The country experienced a vertiginous growth of its fleet in the years following the launch of the flex , which allowed its rapid renewal. Currently, of every 100 vehicles running on the country's streets and highways, 84 are flex-fuel and can be fueled with ethanol. In addition, growing environmental concerns and rising oil prices have driven up gasoline prices, giving even more room for clean, renewable fuel.


However, the most structural change that was seen was a series of public policies focused on ethanol and its competitiveness based on the creation of a tax differential, both at the federal and state levels. In 2001, the Federal Government launched the Contribution for Intervention in the Economic Domain, Fuels, focusing on fossil fuels.

In December 2003, the then governor of São Paulo and current vice president of the republic, Geraldo Alckmin, sanctioned the law that reduced the tax rate on the circulation of goods and services for hydrous ethanol from 25% to 12%, making it the first state to adopt this measure. The law went into effect in 2004 and was followed by other states in subsequent years.

Currently, 14 states establish tax differentials for Tax on Circulation of Goods and Services between hydrous ethanol and gasoline. The issue is so crucial to this market that, in 2022, the National Congress decided to include in the Brazilian Constitution, in its chapter dealing with the environment, the obligation to present a tax differential between ethanol and gasoline with regard to federal taxes and state. With lower taxation and more competitive than gasoline, the consumer was encouraged, in addition to buying a flex-fuel vehicle, to also fill up with hydrous ethanol.

The 20 years of the flex car fuel arrive when the world's attention turns to alternative sources of low-emission energy, in which ethanol needs to have a great emphasis. In addition to the strong global trend towards electrification in the automotive sector. The set of market agents that make up the ethanol environment in Brazil is aware of this trend and, in an anticipatory movement, wants to turn the market threat into an opportunity to consolidate the socio-environmental role of biofuel.

Vehicle electrification is associated with battery-powered cars. But this is not the only possibility, there are alternatives, such as the flex hybrid models, already launched in Brazil, and the fuel cell. In the latter, ethanol is a source of hydrogen that feeds the system in the form of energy.
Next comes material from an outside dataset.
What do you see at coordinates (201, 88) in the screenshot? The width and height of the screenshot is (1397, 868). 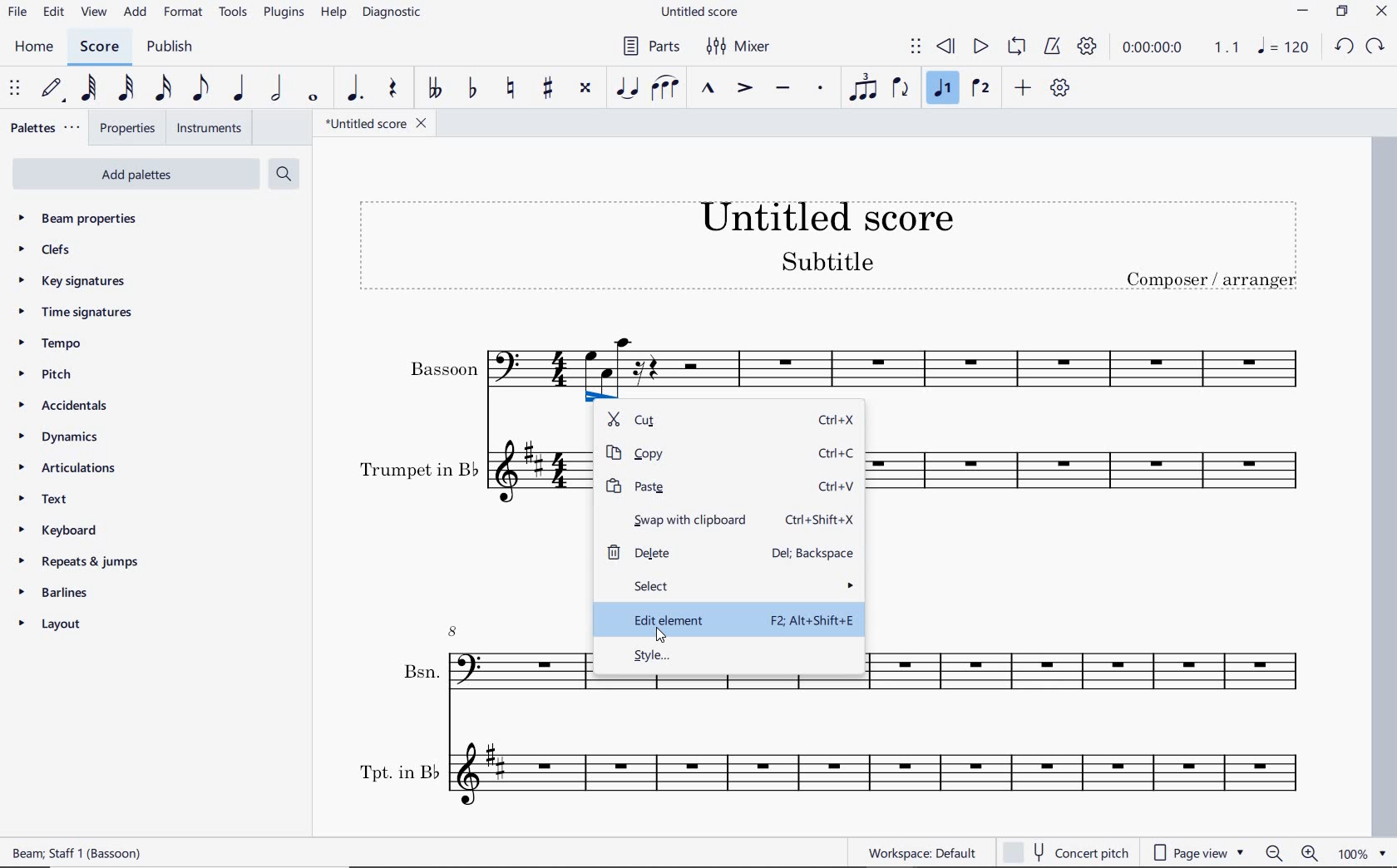 I see `eighth note` at bounding box center [201, 88].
Brazil is a pioneer market in the combination of ethanol and electrification, in search of solutions to reduce the environmental impact. The hybrid car and the hydrogen-powered car are different possibilities within the Brazilian market, which already have the support of the automobile industry and different automakers. For a country that has created its own route over the last 50 years to overcome crises and further encourage its internal vocations, it does not seem difficult to us to think that, in the future of sustainable mobility, ethanol will continue to play a leading role, even beyond Brazilian borders.